昨日の「労働ダンピング」について、書ききれない重要な問題が残りました。それは雇用が融解することによって、社会の底辺の「底が抜ける」、つまり社会の存立そのものが危うくなるという事実です。自由化の名のもとに労働についての規制を次々にゆるめてきた究極の姿は、個人契約による労働の提供です。これは形の上では会社と個人が自由意志に基づいて契約することになっていますが、派遣労働の変種として、あるいは日本語の読めない外国人に適用されるとなると、道義というよりも詐欺に近い問題になります。個人契約なら、会社は労働の結果だけを買うのであって、労働提供者の生活にも健康にも通勤費用にも、もちろん社会保険にも、全く配慮する必要がなくなります。これは産業革命の初期に行われていた、むき出しの労働搾取への先祖返りと言うほかはありません。こんな極端な事例も、実際に出はじめているのです。
 そこまで極端にならない段階でも、雇用の融解は、さまざまな問題を引き起こしています。職場での労働災害が、被害者が派遣労働者であると、派遣先企業の圧力で「労災隠し」され、労災保険の適用が受けられないなどです。健康保険でも雇用保険でも、派遣や下請けで働く人たちの契約関係は複雑になり、しかも日本の社会保険制度は企業の届け出を前提にしていますから、生活が不安定で蓄えもない人ほど、いざというときの社会保障から遠ざけられるという矛盾を生じてしまいます。
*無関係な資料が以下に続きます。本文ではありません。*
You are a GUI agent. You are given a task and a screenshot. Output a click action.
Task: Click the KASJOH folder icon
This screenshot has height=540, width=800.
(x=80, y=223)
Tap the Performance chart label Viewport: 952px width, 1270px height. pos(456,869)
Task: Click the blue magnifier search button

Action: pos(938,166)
非正規の労働で所得が低い上に、社会保障からも遠い人たちが「よき社会人」てありつづけるのは、容易なことではありません。ちょっと失敗したら、その下は貧困と暴力の闇です。
 年収が200万円以下だと結婚をあきらめる、300万円以下だと子供を持つことをあきらめると言われます。出生率の低下は、現代日本の社会構造の欠陥が原因になっていることを認識すべきでしょう。子供が生まれないだけではありません。かつての標準モデルだった正規労働者がこのまま減少をつづければ、納税者や社会保険料の納付者の絶対数が、どんどん減って行きます。雇用が融解すれば、社会保障もまた融解するのです。
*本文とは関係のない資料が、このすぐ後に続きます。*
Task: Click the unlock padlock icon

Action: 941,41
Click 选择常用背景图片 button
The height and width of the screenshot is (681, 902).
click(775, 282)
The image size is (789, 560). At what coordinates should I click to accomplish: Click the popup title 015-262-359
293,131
 私は終身雇用の正社員制度の復活を主張しているのではありません。雇用は流動してもいい、むしろ固定しない方がいいのです。流動しても生活できる収入が得られ、勤め先に左右されない社会保障があれば、それが一番いいのです。公正な労働の基準は、自由契約で成り立つものではありません。人間の知恵を集めて設定し、それを企業に守らせることで成り立つのです。これは政治の問題です。